By Ed Coghlan
A study published in the prestigious New England Journal of Medicine concludes people who use prescription opioids for nonmedical reasons is rare, and the transition to heroin use appears to occur at a low rate.
The study, published on January 14, emphasizes the nonmedical use of prescription opioids is a strong risk factor for heroin use.
The study is co-authored by Wilson M. Compton, M.D., M.P.E., who is Deputy Director of the NIH’s National Institute of Drug Abuse, Christopher M. Jones, Pharm.D., M.P.H., of HHS and the CDC’s Grant T. Baldwin, Ph.D., M.P.H.
“Although some authors (of other studies) suggest that there is an association between policy-driven reductions in the availability of prescription opioids and increases in the rates of heroin use, the timing of these shifts, many of which began before policies were robustly implemented, makes a causal link unlikely,” they write in their conclusion.

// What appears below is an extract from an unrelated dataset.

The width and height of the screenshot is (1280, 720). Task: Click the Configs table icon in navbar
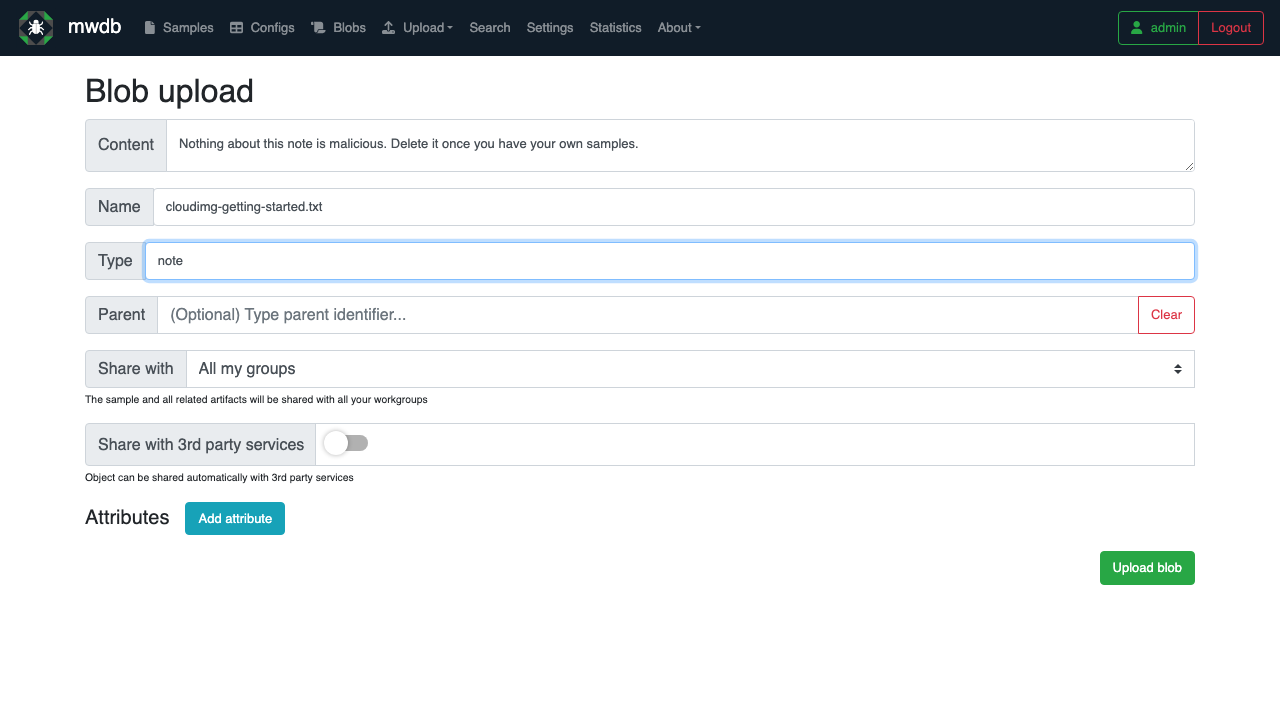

The report says that in 2014, a total of 10.3 million persons reported using prescription opioids non-medically – meaning they were using medications that were not prescribed for them or were taken only for the experience or feeling that they caused.
Pain Patient Advocates have been concerned over the past year about how this debate on the use of opioids – much of it fueled by two federal agencies – has focused on the nation’s serous addiction problem but has overlooked the role opioids play in helping chronic pain patients manage their lives.
“This is positive news for people with chronic pain who use their medication responsibly,” said Paul Gileno, founder and President of the U.S. Pain Foundation. “As the federal government, especially the CDC and DEA read this study, we trust that they will conclude that the discussion about addiction is extremely important and needed but equally important is the discussion of how we can best treat the person with pain.”
A recent 60 Minutes segment on linkage between using opioids leading to heroin was the catalyst for a series of articles on the National Pain Report about the topic.
The Centers for Disease Control also ignited a strong debate on the topic when it drafted its 2016 Guideline for Opioid Prescribing for Chronic Pain without input from the chronic pain community. That pressured the agency to open up a public comment period which closed last week (January 13). Some 4,000 comments were issued. The CDC will meet again on January 28 to discuss next steps.